おしゃべりな人、無口な人、とさまざまな先輩社員と話が出来ましたが、
あるちょっと気難しそうな先輩に、私の同期の新人社員が聞きました。
「〇〇さんが、社会人として一番心掛けていることはなんですか?」
私はその先輩社員の雰囲気から
「時間を守ること」とか「言われたことをきっちりこなす」という
まあ一般的で無難な回答が返ってくると予想していました。
ところが先輩社員から返ってきた回答が冒頭の言葉、
「ヒカクユウイ」
です。
「比較優位」
経済学者デヴィット・リカードが提唱した貿易理論の概念です。
専門的な経済概念理論であり、
私ごときの人間がとても詳しい説明はできないのですが、
概念をざっくりと例でお話しします。
ここに、とても腕が良いお医者さんがいます。
そして、このお医者さんは掃除もとても得意です。
さて、このお医者さんに病室の掃除をさせることは、
適切か、適切ではないか。
比較優位の考え方では「適切ではない」ということとなります。
(まあ常識的に考えてもそうなるのですが)
なぜなら、高給であるお医者さんに掃除をさせるとなると、
掃除に費やす単価(時間)費用がとても割高になってしまうからです。
お掃除の専門職の方に任せれば、一時間千円ですむものが、
お医者さんに掃除をさせると、数千円のコストとなってしまう、という
考え方が「比較優位」の考え方です。
私なりにこの考えを発展させますと、
医者の方と掃除専門職の方とで、どちらの仕事が
優れている、という考え方は成り立ちません。
お医者は、医療も掃除も出来るが、
掃除専門職の方は掃除しか出来ない。
よってお医者の方が優れている、
ということは、ならないからです。
比較優位の考え方では、それぞれの人が、
自分の得意分野の仕事を行うこと
が全体最適になります。
どんな人間も必要とされていて、
かけがえのない存在なのです。
今から思いますと、社会人一年生の私たちと年齢が近く、
当時はまだ雑用中心の仕事をしていた先輩は、
自らがしている仕事の価値に疑問を持つ日々だったの
でしょう。
そんな中で「比較優位」という考え方で「理論的に」
自らの仕事の価値の意味付けを行っていたのだろう、
と、なんとなく想像できます。
あれから20年以上たちますが、
私自身、自分の存在意義について疑いを持った時、
(つまり「え、おれってこれくらいしか評価されてないの?」と思ったときです^^。
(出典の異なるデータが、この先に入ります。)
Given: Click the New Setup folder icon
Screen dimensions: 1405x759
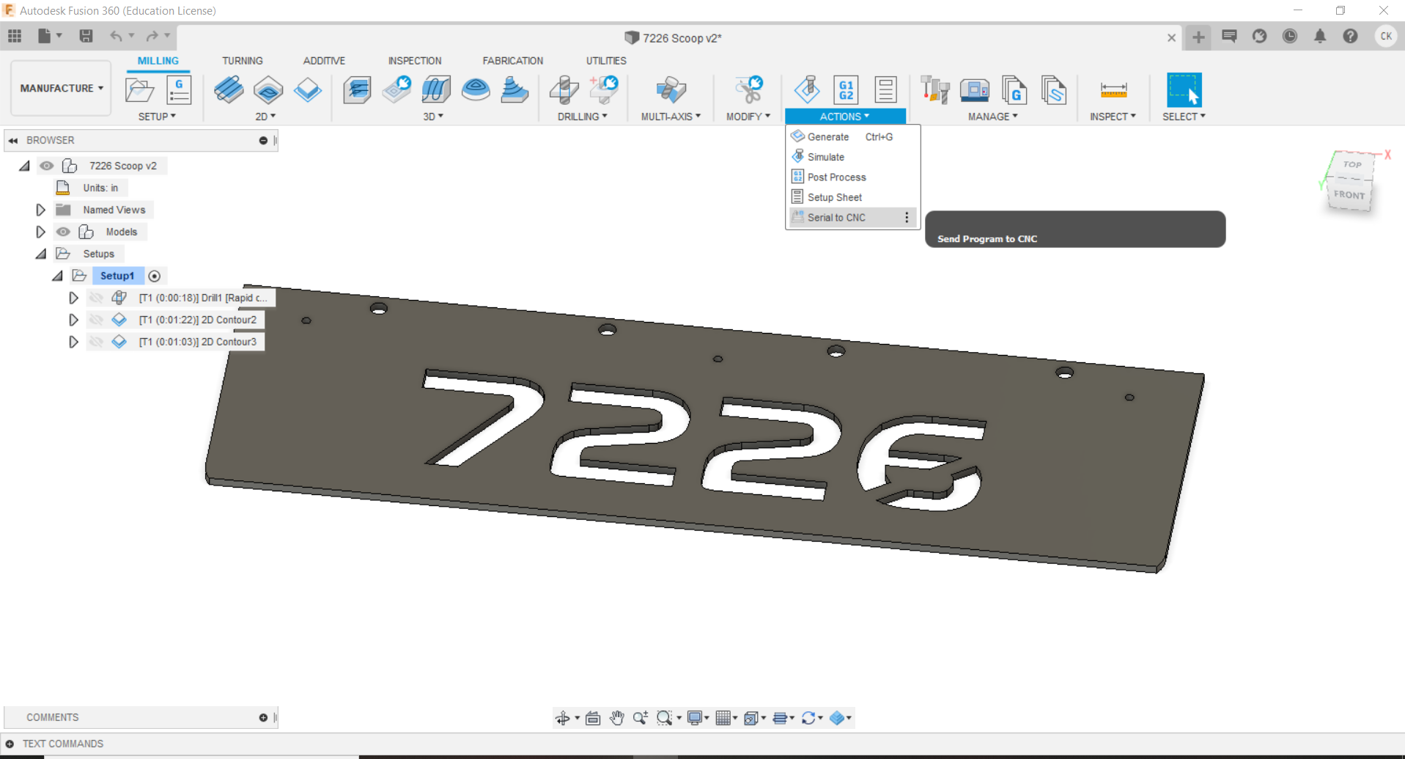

)
条件反射のように20年以上前、先輩が言った「ヒカクユウイ」を思い出します。
その先輩とは、その後、一度も会ったこともなく、
名前すらもすっかり忘れてしまっているのですが、
不思議とこの20年以上、その言葉は私の心に住みついているのです。
「どんな人間もかけがえのない存在であり、オンリーワンだ」
ということを、情緒や励ましの言葉でなく、
「大人」の経済用語で語られ得る、
ということを知った若き日の貴重な思い出です。